In 1910, Lord Kitchener was invited by the New Zealand government to visit and advise on the country's defence arrangements. At the conclusion of his visit he made a number of recommendations, one of which was the establishment of a New Zealand Staff Corps. This corps was to consist of a cadre of regular officers of the New Zealand Permanent Forces which would provide professional guidance and administration of the units of the newly formed Territorial Force. At the time, the New Zealand Permanent Forces had no more than 30 officers. This was insufficient for the needs of the Territorial Force and it was envisaged that the Staff Corps would consist of 100 officers.

Some officers of the New Zealand Staff were to be graduates of the Royal Military College in Australia, to which ten cadets were to be sent annually. To make up the numbers, Major General Alexander Godley, the new commandant of the New Zealand Military Forces, held a training camp in early 1911. Prospective officers who had applied for the New Zealand Staff Corps were assessed and trained and eventually 41 were selected to join the 22 regular officers. Most joined Territorial units as adjutants, with some as area or military district commanders.

During the First World War, many of the officers of the Staff Corps volunteered for and served in key leadership positions in the New Zealand Expeditionary Force (NZEF), often as battalion and brigade commanders. One such officer, Charles Melvill, later rose to be commandant of the New Zealand Military Forces in 1925. However, having Staff Corps officers in command of battalions was not Godley's intention when forming the NZEF in 1914; preference was to be given to Territorial Force officers.

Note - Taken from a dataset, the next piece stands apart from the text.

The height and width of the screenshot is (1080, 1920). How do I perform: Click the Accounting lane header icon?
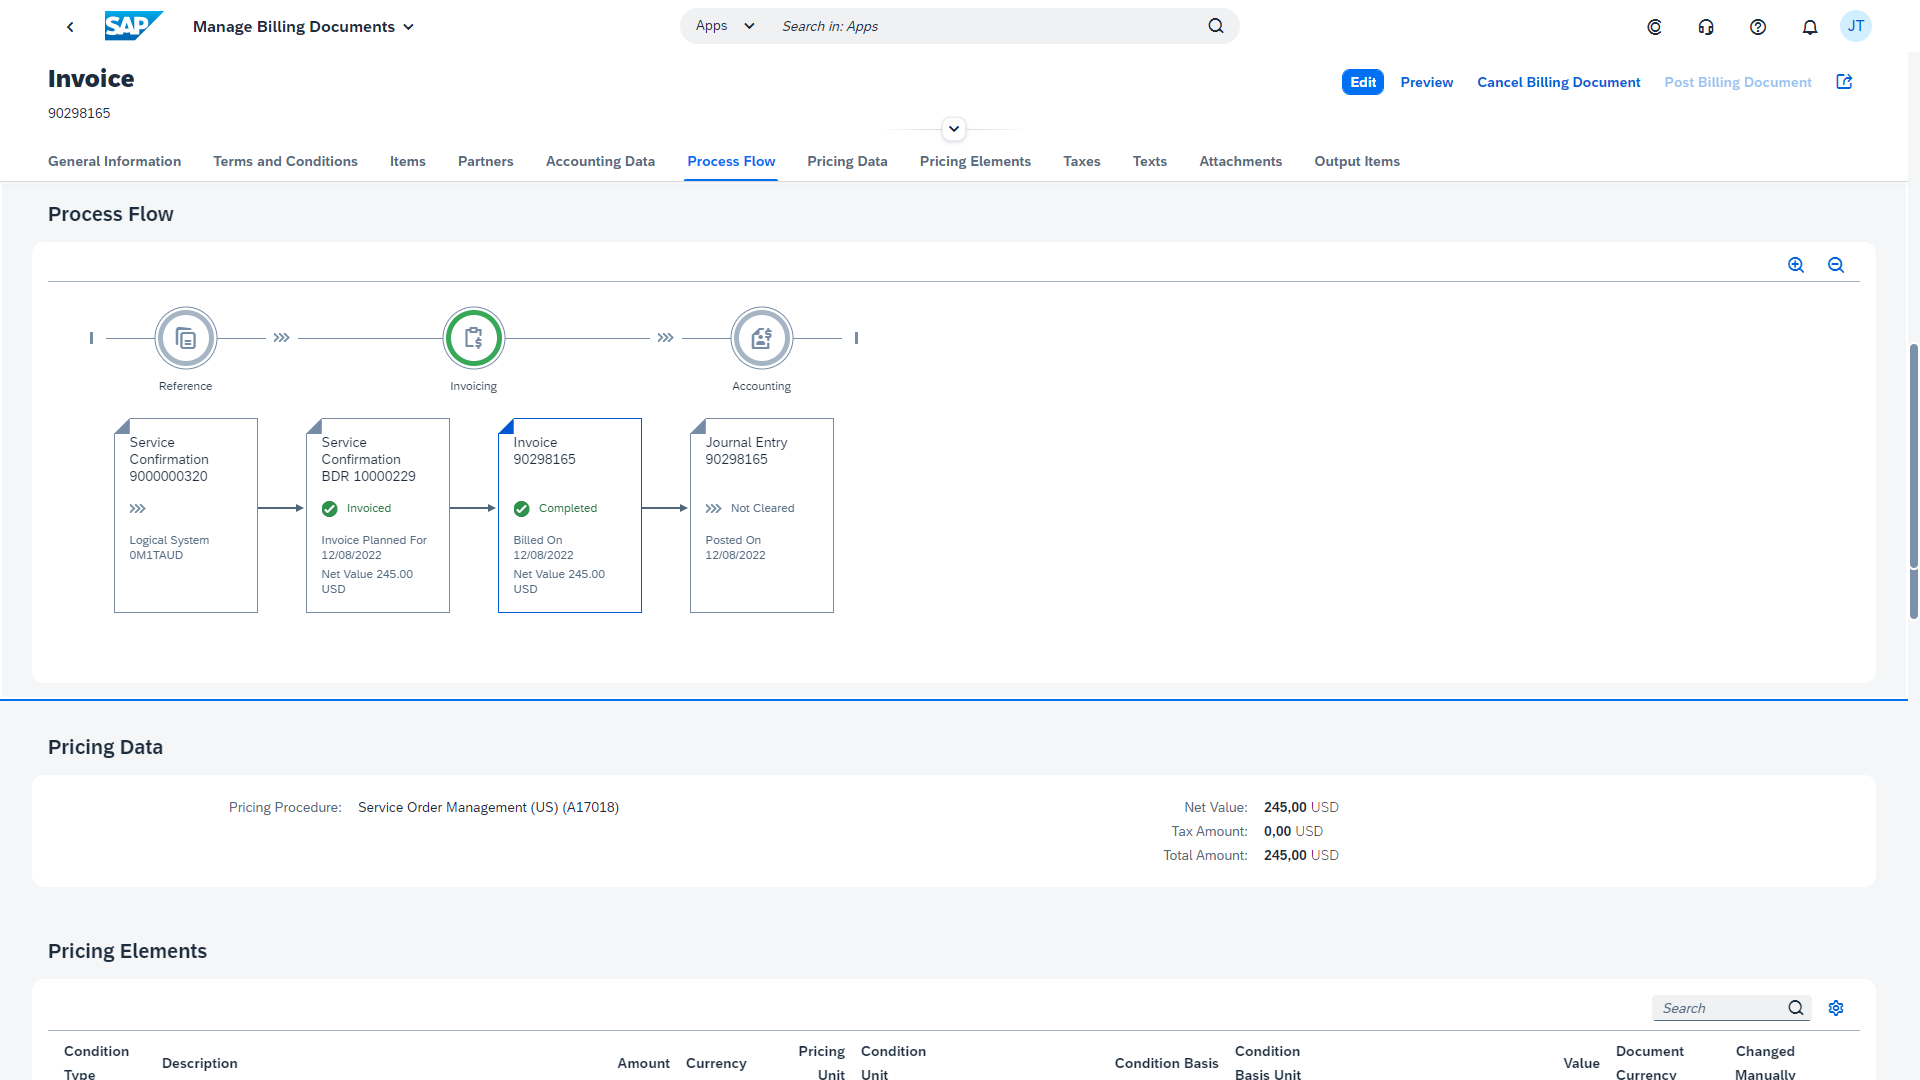pos(762,338)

The deaths of several members of the corps during the war resulted in the depletion of the Staff Corps following the cessation of hostilities. To fill the gaps, many former Territorial Force officers who had acquitted themselves well with the NZEF during the war were invited to join. Budgetary cuts in 1922 reduced the corps to 75 officers, and the number of staff officers dwindled further to 55 during the 1930s. As in the previous war, many officers of the Staff Corps volunteered for the 2NZEF, serving as battalion and brigade commanders during the Second World War.

==Disbandment==
After the war, greater integration between the professional military and the Territorial Force saw the need for the New Zealand Staff Corps diminished. It was disbanded in 1947, and training and administration of the various Territorial units devolved to officers with local units of the New Zealand Military Forces.